La mémoire à l’écran
De souvenirs, il en est question – beaucoup – dans cette édition. Ce n’est sans doute pas pour rien que Georges Santer a cité Richard – fils de Laurence – Olivier : «Un pays sans cinéma est un pays sans miroir; c’est un pays sans mémoire; c’est un pays sans pays.»
Parmi les films présentés, il y a la mémoire collective de l’Holocauste dans Letters from Drancy, de Darren Emerson, là où Oceans Are the Real Continents, de Tommaso Santambrogio, nous propulse dans un Cuba en noir et blanc. Et Wang Bing, dans tout cela? Le cinéaste capture le réel afin de le graver sur la pellicule comme pour se souvenir, jusqu’à ce que le temps n’existe plus; précisons que Jeunesse (Le Printemps) dure 3 h 32. Quant à son exposition, qui propose quatre de ses films dans leur intégralité, elle s’intitule sobrement Memories.

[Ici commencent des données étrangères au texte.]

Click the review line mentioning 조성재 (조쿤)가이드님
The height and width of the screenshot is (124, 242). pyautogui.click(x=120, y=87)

Dans The Outrun, de Nora Fingscheidt, la mémoire est aussi sollicitée, via les réminiscences d’une femme en désintoxication. Le film adapte les mémoires d’Amy Liptrot. The Eternal Memory, le documentaire de la Chilienne Maite Alberdi ?

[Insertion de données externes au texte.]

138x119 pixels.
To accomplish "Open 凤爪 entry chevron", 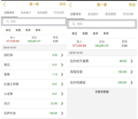I will click(x=62, y=103).
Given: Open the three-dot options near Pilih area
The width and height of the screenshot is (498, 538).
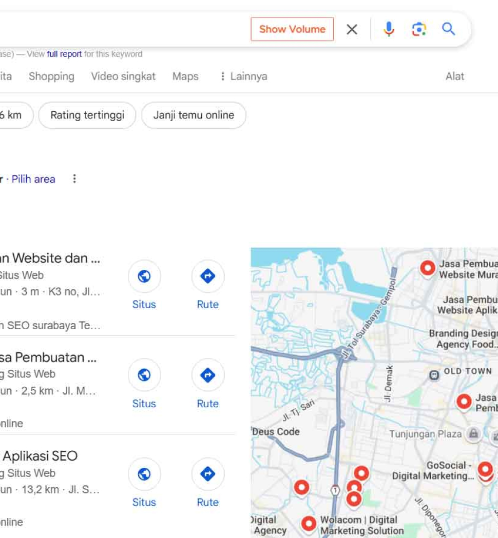Looking at the screenshot, I should (75, 178).
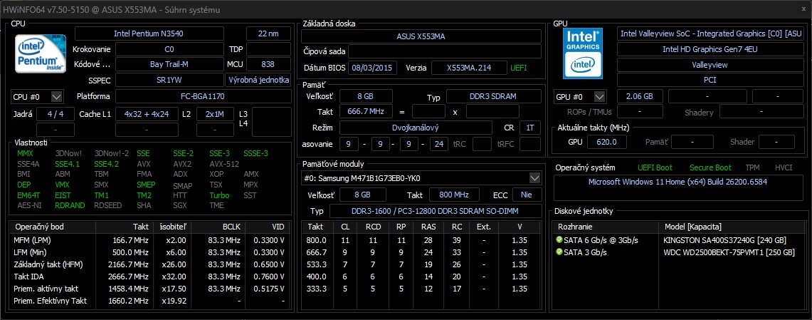
Task: Open the CPU #0 selector dropdown
Action: (x=57, y=96)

Souffrant d’Alzheimer, Augusto, porteur de la mémoire du pays, tente de ne pas oublier. Pour ce qui est de Gaspar Noé, enfin, sa filmographie fait écho aux souvenirs, des longs flash-back d’Enter the Void ou de Love jusqu’à Irréversible, où il s’agit de remonter le temps (qui, selon Noé, détruit tout) par un montage antéchronologique, en passant par Vortex, dans lequel Françoise Lebrun perd la mémoire.
«Lux» signifie «lumière». Cocteau disait que le cinéma était «l’écriture moderne dont l’encre est la lumière». On peut ajouter, en paraphrasant Lux Æterna du même Noé, que le cinéma est une lumière éternelle. Cette édition du LuxFilmFest nous le rappelle.